• Sir Mark Rowley stops officers associating with political causes.
• No taking of the knee, flying rainbow flags or adorning uniforms with badges.
• No tolerance for officers getting drawn into political causes.
Sir Mark Rowley, the new Commissioner of the Metropolitan Police, has instructed his officers to refrain from expressing support for certain “woke” causes while on duty, such as Black Lives Matter, Extinction Rebellion, and Pride. He believes that it is essential for officers to remain impartial, and that the only acceptable additions to uniforms are remembrance poppies, Help for Heroes wristbands, and the police memorial badge.
Rowley’s stance is much stricter than that of his predecessor, Dame Cressida Dick, who had initially allowed officers to take the knee in support of Black Lives Matter protests. Furthermore, under her watch, a police vehicle was given a Pride rainbow colour scheme and there was public outrage after officers were seen dancing and skateboarding with Extinction Rebellion eco-warriors.
Sir Mark’s comments indicate that he will be less tolerant of such activities and that he believes the police should not be explicitly associated with any political causes. He believes that doing so could be “fatal” for policing, as it could lead members of the public to feel excluded or unheard.
Overall, it is clear that Sir Mark is taking a much harder line on this issue and that he is not willing to let his officers participate in any activities which could be seen to be political, even if those activities are generally popular.
Sir Mark Rowley, the new Commissioner of the Metropolitan Police, has told his officers to stop associating themselves with political causes, such as Black Lives Matter, Extinction Rebellion and Pride. The Telegraph has more.
Britain’s most senior policeman has said his officers will not be allowed to express support for “woke” causes while on duty because it is essential that they are impartial.
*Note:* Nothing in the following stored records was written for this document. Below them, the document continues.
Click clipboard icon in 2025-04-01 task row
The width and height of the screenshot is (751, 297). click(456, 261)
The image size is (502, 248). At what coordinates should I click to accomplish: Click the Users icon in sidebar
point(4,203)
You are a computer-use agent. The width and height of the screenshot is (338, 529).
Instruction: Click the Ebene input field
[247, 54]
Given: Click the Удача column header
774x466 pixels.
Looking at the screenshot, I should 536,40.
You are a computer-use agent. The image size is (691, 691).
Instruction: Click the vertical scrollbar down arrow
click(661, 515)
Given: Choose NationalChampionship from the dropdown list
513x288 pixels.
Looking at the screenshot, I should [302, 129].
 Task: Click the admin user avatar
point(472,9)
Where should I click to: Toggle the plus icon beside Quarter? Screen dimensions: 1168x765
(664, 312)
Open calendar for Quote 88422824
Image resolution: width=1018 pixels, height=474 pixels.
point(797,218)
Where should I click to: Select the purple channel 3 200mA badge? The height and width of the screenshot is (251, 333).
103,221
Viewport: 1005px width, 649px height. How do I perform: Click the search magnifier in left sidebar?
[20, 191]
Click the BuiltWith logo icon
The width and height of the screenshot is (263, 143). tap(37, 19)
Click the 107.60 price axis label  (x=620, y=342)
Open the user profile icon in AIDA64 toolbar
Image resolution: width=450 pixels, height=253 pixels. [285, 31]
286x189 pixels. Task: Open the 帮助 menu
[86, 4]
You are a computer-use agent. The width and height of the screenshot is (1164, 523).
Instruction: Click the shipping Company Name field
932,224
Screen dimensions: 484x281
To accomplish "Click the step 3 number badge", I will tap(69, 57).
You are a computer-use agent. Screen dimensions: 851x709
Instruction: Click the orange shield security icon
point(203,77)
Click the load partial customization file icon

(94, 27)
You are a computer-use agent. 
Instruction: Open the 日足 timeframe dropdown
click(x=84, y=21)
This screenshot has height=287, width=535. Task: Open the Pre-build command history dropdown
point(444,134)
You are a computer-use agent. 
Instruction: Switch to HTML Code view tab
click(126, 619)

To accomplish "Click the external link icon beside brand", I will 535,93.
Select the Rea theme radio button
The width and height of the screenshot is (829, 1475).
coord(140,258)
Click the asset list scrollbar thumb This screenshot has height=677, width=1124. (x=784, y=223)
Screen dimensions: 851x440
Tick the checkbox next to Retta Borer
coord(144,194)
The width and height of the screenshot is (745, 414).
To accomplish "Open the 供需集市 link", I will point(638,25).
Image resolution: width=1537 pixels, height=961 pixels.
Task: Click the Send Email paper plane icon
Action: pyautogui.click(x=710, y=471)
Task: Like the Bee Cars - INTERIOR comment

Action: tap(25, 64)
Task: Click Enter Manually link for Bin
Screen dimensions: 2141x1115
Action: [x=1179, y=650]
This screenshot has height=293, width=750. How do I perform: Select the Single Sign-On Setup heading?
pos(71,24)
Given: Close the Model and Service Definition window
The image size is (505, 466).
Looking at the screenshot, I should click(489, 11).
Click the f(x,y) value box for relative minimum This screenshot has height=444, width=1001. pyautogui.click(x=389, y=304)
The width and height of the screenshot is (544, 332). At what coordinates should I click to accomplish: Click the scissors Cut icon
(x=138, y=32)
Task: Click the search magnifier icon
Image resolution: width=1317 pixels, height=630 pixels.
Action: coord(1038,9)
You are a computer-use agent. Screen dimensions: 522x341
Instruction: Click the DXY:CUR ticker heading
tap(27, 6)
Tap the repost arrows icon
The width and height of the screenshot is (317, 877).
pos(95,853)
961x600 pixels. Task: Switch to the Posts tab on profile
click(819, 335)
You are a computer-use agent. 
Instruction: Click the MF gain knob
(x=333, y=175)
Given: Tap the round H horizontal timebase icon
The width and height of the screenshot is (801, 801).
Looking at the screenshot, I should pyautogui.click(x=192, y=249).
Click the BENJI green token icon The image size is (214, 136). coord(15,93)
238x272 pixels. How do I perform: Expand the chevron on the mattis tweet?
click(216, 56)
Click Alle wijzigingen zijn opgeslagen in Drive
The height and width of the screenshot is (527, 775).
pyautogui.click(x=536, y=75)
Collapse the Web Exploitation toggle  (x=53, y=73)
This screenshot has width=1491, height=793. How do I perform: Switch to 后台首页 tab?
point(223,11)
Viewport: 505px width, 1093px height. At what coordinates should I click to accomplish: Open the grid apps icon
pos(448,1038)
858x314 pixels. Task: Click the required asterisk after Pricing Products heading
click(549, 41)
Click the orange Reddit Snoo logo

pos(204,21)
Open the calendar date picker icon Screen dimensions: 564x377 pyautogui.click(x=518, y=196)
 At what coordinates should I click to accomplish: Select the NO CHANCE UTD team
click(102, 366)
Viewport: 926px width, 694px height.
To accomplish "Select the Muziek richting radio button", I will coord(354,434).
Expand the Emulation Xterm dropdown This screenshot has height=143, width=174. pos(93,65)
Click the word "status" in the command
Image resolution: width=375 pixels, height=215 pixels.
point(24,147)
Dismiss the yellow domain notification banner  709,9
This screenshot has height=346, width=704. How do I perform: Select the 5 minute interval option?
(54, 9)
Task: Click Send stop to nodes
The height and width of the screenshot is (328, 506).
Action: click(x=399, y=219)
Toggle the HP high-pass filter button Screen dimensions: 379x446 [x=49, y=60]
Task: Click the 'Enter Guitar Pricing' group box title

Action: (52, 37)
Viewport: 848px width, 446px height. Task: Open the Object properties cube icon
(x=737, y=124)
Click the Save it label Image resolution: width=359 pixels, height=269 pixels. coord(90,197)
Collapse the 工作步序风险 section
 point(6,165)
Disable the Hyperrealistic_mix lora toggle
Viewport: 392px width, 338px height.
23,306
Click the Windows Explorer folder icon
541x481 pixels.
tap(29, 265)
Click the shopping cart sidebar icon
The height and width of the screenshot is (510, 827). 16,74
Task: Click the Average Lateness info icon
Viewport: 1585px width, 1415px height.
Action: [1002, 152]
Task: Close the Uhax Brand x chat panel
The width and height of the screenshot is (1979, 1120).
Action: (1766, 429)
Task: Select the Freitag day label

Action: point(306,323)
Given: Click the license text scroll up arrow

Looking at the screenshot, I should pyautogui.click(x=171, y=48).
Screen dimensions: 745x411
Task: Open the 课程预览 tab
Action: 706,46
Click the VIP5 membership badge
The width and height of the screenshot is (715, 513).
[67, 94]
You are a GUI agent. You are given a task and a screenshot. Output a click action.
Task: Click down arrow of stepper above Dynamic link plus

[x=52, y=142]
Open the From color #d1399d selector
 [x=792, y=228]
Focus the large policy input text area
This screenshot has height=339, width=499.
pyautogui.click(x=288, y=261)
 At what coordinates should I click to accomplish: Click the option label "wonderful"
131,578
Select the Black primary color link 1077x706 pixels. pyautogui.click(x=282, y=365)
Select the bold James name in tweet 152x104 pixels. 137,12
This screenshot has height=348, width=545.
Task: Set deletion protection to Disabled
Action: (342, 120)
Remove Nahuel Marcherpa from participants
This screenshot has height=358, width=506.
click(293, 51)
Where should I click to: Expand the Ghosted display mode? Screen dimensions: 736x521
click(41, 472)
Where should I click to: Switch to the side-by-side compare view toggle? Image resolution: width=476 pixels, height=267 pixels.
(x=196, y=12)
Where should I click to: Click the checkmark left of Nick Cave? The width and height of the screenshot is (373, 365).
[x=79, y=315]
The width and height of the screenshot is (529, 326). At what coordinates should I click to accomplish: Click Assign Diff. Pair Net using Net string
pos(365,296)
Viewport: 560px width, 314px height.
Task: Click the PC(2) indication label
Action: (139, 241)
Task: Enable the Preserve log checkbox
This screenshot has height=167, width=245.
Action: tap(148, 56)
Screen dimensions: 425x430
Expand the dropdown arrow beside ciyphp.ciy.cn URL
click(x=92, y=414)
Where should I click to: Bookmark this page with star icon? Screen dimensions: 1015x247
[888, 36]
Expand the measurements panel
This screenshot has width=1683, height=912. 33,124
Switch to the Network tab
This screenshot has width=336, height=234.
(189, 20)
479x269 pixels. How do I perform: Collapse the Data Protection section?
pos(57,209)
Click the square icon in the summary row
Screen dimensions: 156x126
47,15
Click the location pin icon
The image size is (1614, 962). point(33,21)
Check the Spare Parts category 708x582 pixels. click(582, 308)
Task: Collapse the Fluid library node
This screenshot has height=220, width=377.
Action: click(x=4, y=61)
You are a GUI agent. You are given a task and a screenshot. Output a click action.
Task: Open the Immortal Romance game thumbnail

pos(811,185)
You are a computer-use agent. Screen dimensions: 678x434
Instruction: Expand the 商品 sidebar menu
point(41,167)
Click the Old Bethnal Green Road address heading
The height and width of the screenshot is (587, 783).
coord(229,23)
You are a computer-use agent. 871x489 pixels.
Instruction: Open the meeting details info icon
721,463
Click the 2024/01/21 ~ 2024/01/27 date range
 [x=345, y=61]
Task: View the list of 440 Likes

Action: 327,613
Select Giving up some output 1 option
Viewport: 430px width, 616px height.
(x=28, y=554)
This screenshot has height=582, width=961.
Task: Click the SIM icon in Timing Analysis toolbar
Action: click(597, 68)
Sir Mark Rowley, the Metropolitan Police Commissioner, made it clear that he will not tolerate officers taking the knee, flying rainbow flags or adorning their uniforms with badges that support environmental causes.
He described himself as “fairly narrow-minded” on the issue and said the only acceptable additions to uniforms were remembrance poppies, Help for Heroes wristbands and the police memorial badge.
His comments signal that he will take a much harder line than his predecessor, Dame Cressida Dick, who was criticised for allowing officers to take the knee while policing Black Lives Matter protests and under whose watch officers danced and skateboarded with Extinction Rebellion activists.
Sir Mark said getting drawn into political causes – even popular ones – could be “fatal” for policing, telling the Telegraph: “Wearing a poppy in the autumn is perfectly proper, but there is not a lot that we should align to because the danger is that once you say, ‘we are going to align ourselves to a cause because 90 per cent of the population support it’, what about the 10 per cent?
“Once you start having environmental and other subjects there are lots of people in the organisation who will personally support those causes and that is OK, but the Metropolitan Police explicitly supporting them is quite tricky. I’m fairly narrow-minded on this. There are very few causes policing should be attached to.”
Sir Mark’s comments signal that he will be less tolerant than Dame Cressida, under whom Scotland Yard initially said it was at individual officers’ discretion if they wanted to take the knee to support Black Lives Matter, even while they were policing protests. Dame Cressida later said she would not take the knee and that she had ordered her officers not to do so.
Under her watch, a police vehicle was given a Pride rainbow colour scheme to show support for LGBTQ+ causes at taxpayers’ expense.
In 2019, there was public outrage after Met officers were seen dancing and skateboarding with Extinction Rebellion eco-warriors when they were meant to be policing an illegal protest. The officers’ commander later described the behaviour as “unacceptable”.
Worth reading in full.
Stop Press: In a leading article, the Telegraph says if the police want to restore public confidence they should stop investigating incidents the vast majority of the British public don’t believe should be criminal acts – and aren’t in fact criminal acts – such as ‘offensive’ tweets.